6. Expand 100-fold the congressionally mandated Telecommunications Development Fund, which today is capitalized at $23 million from interest on upfront auction payments on wireless licenses.

7. The FCC should restore the broadcast Fairness Doctrine policy.

8. The FCC, having given broadcasters free analog TV channels, should require digital TV licenses to reserve at least one full-time channel for public access.

9. The FCC should create new FM radio licenses for small cities and neighborhoods.

10. The FCC should promote telecom minority contracting by those regulated by the agency.

11. The FCC should require a “red-lining impact statement” for every proposed tariff and merger or acquisition.

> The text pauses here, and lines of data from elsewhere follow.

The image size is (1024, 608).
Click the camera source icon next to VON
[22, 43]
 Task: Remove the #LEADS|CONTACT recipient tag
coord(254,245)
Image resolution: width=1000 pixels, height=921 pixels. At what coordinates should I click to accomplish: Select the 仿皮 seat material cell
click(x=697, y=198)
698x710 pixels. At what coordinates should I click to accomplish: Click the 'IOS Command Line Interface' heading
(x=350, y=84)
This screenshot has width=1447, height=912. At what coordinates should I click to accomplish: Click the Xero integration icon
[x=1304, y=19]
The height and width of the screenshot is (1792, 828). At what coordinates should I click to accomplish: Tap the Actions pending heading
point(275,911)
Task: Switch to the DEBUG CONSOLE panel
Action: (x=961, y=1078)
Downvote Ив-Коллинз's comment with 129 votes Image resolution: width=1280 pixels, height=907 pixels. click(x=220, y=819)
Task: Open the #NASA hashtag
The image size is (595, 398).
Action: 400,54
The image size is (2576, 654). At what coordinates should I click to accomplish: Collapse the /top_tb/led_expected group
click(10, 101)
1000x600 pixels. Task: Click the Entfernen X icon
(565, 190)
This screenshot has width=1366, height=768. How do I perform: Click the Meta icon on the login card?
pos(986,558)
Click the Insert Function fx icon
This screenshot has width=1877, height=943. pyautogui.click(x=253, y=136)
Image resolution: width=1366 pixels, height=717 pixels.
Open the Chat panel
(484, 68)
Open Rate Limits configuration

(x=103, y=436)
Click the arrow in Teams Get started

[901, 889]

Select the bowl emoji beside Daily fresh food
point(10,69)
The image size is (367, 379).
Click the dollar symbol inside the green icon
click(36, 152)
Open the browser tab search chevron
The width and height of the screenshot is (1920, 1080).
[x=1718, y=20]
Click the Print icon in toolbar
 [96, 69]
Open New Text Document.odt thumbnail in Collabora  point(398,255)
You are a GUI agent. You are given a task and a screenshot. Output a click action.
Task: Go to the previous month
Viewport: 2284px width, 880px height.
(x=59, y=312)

12. The FCC should conduct a study, funded by auction revenues, on barriers to minority ownership in the telecom industry.

Kennard, in prepared remarks, said that as the first African American FCC chairman, he is sensitive to the low and shrinking participation of minorities in the telecommunications industry.

Indeed, the Congressional Black Caucus decided against challenging Kennard’s Senate confirmation last year in exchange for his promise to actively address minority telecom issues. The CBC supported Ralph Everett, a former aide to Sen. Ernest Hollings (D-S.C.), over Kennard.

“We need to create the sense of urgency and imperative about these issues that says to all people in government and industry: We know that this revolution in technology is changing our society. And we want you to know that we want this revolution to change our society for the better. We want this revolution to be inclusive. We insist on it,” Kennard stated.

To get there, Kennard called for improved access to communications technology, employing Americans for high-tech jobs rather than recruiting skilled foreign labor and increasing minority ownership in emerging telecom businesses.

It is unclear, though, how much Kennard will be able to affect change. The law gives him next to no room for set-asides or preferences and support for minority telecom activism within the FCC, and outside the agency is suspect.

Fellow Commissioner Michael Powell, also African American, recently said telecom policies should be race and gender neutral.

Thus, it appears the best Kennard can do is use his office as a bully pulpit to encourage the private sector to embrace telecom diversity.

The NAACP, meanwhile, announced earlier this year it will encourage blacks to boycott wireless and wireline telecom firms that lack progressive hiring and contracting policies.